Task instructions: Transcribe the entries exactly. Omit the pictures.

Entries shown:
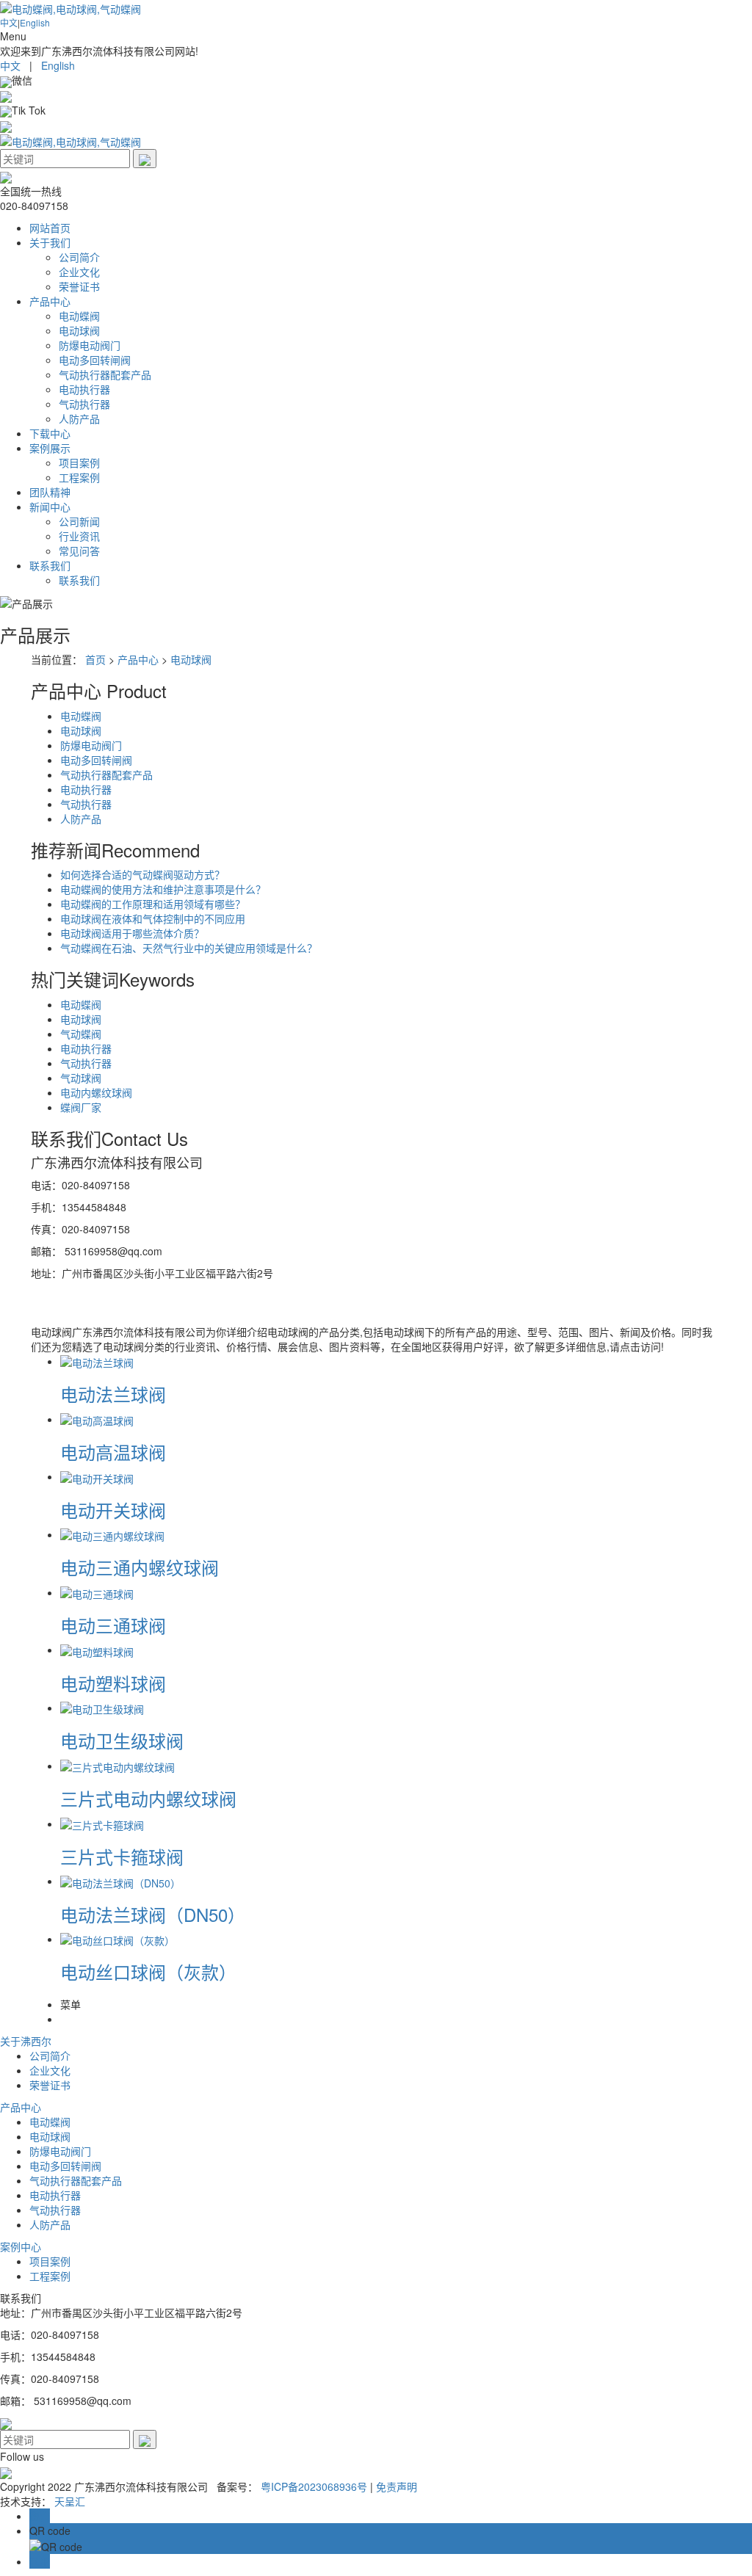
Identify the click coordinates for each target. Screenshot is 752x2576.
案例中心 (20, 2246)
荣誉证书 (79, 286)
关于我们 (49, 242)
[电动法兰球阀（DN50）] (120, 1880)
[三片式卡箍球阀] (102, 1823)
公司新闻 (79, 521)
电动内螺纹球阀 (96, 1092)
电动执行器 (84, 389)
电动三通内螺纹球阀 (139, 1567)
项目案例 (79, 462)
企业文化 (79, 271)
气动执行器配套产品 (105, 374)
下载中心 (49, 433)
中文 (9, 22)
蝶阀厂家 (80, 1107)
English (35, 22)
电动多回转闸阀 (95, 359)
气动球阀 (80, 1077)
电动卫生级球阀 (122, 1740)
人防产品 (79, 418)
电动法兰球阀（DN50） (152, 1914)
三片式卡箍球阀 (122, 1856)
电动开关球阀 (113, 1510)
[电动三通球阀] (97, 1592)
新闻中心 (49, 506)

Solution to this exercise:
Identify the click coordinates for each target. Screenshot is 752x2576.
案例中心 (20, 2246)
荣誉证书 (79, 286)
关于我们 (49, 242)
[电动法兰球阀（DN50）] (120, 1880)
[三片式卡箍球阀] (102, 1823)
公司新闻 (79, 521)
电动内螺纹球阀 (96, 1092)
电动执行器 (84, 389)
电动三通内螺纹球阀 (139, 1567)
项目案例 (79, 462)
企业文化 (79, 271)
气动执行器配套产品 (105, 374)
下载中心 (49, 433)
中文 (9, 22)
蝶阀厂家 (80, 1107)
English (35, 22)
电动多回转闸阀 (95, 359)
气动球阀 (80, 1077)
电动卫生级球阀 (122, 1740)
人防产品 (79, 418)
电动法兰球阀（DN50） (152, 1914)
三片式卡箍球阀 (122, 1856)
电动开关球阀 (113, 1510)
[电动三通球阀] (97, 1592)
新闻中心 (49, 506)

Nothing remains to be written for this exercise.